The U.K. had legalized abortion up to 28 weeks in 1967, and the U.S. Supreme Court had essentially legalized abortion in 1973 in Roe v. Wade. Alarmed by the trend, conservative politicians and the Catholic Church wanted to preempt any attempt to loosen the Irish ban. They launched an active campaign to introduce a constitutional amendment to that purpose, which culminated in a referendum in 1983. At that time, about 67% voted in favor of the eighth amendment — the very amendment up for repeal this week. “The State acknowledges the right to life of the unborn,” the amendment reads, “and, with due regard to the equal right to life of the mother, guarantees in its laws to respect, and, as far as practicable, by its laws to defend and vindicate that right.”
1992: The X Case
Some groups continued to protest the ban in the years following the referendum, but it was not until 1992’s X Case that the abortion issue exploded back into the spotlight. A 14-year-old girl, known in the media only as X, was raped and, realizing she was pregnant, decided to travel to the U.K. to have an abortion. Her family told police about the plan, to find out if they could do a DNA test after the abortion to prove the paternity of the girl’s rapist. Instead, Ireland’s Attorney General blocked her from traveling abroad via an injunction. The girl became suicidal and her case quickly made it to the country’s Supreme Court, which lifted the injunction and ruled that abortions could take place where there was a real risk to the life of the mother, including from suicide.
Since then, several attempts to remove suicide as grounds for abortion – including a referendum in 2002 – have failed. But the Supreme Court’s ruling did not make it into legislation for another 20 years.
The X case did lead to some change, though. Two referendums in November 1992 made it legal to travel abroad to seek abortions and to share information about foreign abortion services within Ireland. Some 170,000 women are estimated to have traveled out of Ireland for an abortion since 1980.
2012: Savita Praveen Halappanavar
The death of Savita Praveen Halappanavar in October 2012 once again brought global media attention to the country’s strict laws on abortion.

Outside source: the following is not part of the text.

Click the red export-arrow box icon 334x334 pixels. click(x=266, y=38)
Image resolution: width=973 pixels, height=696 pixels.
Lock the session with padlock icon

Halappanavar, 31, was admitted to a hospital in Galway while having a miscarriage. She repeatedly asked staff to terminate her pregnancy but they refused, telling her that Ireland was “a Catholic country.” She died at the hospital, from severe sepsis, five days after she had started miscarrying. The case angered many who had previously been apathetic about abortion law and reinvigorated the abortion-rights movement in Ireland.
2013: Protection of Life During Pregnancy Act
The attention surrounding the Halappanavar case, as well as a 2010 ruling by the European Court of Human rights that Ireland was violating Article 8 of the European Convention on Human Rights by failing to enact the ruling from the 1992 X Case, spurred legislators to act. In 2013, they introduced the Protection of Life During Pregnancy Act, allowing abortions in circumstances where there was a risk to the life of the mother.
Since then, the United Nations Human Rights Commission has criticized Ireland’s abortion laws as “cruel and inhumane.” Prime Minister Leo Varadkar announced the referendum on repealing the eighth amendment a few months after entering office in 2017.
Polls suggest the result will be close. If the eighth amendment is repealed, Varadkar’s government will likely legalize abortion up to 12 weeks of pregnancy.